(WORK TASK)
Search the records for the string "computer" and return each line that has it.

(GIVEN ENTRIES)
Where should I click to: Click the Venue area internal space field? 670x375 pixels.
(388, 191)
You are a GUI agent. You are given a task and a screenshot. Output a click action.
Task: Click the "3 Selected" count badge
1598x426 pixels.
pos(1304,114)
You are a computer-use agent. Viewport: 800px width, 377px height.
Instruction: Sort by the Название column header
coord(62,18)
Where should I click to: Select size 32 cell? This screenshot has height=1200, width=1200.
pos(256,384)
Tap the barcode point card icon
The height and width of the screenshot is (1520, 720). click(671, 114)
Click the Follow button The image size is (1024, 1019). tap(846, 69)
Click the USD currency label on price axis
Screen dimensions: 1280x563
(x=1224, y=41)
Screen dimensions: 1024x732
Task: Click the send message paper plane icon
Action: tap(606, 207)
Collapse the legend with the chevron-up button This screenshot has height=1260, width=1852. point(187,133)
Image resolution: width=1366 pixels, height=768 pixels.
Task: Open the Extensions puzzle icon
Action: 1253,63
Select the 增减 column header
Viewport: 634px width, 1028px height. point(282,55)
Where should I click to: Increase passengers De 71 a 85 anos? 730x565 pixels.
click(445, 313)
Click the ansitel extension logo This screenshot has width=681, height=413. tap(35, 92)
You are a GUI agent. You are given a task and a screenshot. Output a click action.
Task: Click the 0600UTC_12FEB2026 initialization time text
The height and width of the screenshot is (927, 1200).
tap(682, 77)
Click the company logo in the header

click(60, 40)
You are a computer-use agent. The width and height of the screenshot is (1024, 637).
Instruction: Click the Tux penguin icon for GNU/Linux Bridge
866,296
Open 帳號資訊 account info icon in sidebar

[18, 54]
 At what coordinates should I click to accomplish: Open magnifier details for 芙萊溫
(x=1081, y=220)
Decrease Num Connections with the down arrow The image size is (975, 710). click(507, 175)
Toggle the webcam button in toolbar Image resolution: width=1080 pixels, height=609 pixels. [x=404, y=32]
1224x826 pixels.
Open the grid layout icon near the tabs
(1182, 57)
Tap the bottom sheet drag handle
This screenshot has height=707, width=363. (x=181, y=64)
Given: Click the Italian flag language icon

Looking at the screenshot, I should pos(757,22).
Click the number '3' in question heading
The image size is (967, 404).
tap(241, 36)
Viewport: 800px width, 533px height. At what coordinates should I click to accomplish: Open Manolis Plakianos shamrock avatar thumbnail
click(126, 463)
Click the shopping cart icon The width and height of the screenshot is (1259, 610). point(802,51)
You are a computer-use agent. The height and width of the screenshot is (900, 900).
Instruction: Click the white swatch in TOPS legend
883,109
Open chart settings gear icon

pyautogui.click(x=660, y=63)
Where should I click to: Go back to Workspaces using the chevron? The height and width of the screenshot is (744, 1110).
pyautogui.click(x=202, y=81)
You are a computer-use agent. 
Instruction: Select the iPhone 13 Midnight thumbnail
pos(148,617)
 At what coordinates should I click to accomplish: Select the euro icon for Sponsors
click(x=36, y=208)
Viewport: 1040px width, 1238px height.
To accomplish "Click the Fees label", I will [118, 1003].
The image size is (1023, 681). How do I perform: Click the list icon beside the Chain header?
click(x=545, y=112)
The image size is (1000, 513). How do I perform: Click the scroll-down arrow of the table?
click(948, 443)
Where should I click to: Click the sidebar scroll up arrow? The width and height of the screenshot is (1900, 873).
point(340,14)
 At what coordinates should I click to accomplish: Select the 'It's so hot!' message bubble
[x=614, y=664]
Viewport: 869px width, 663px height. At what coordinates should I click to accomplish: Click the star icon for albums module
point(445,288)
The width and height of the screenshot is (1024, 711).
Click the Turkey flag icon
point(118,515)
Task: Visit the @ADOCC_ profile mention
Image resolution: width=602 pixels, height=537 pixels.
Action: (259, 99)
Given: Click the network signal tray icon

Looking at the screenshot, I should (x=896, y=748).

(OUTPUT OF THE TASK)
You are a computer-use agent. Viewport: 800px width, 377px height.
You are a computer-use agent. The width and height of the screenshot is (1024, 637).
You are a computer-use agent. The height and width of the screenshot is (900, 900).
You are a computer-use agent. 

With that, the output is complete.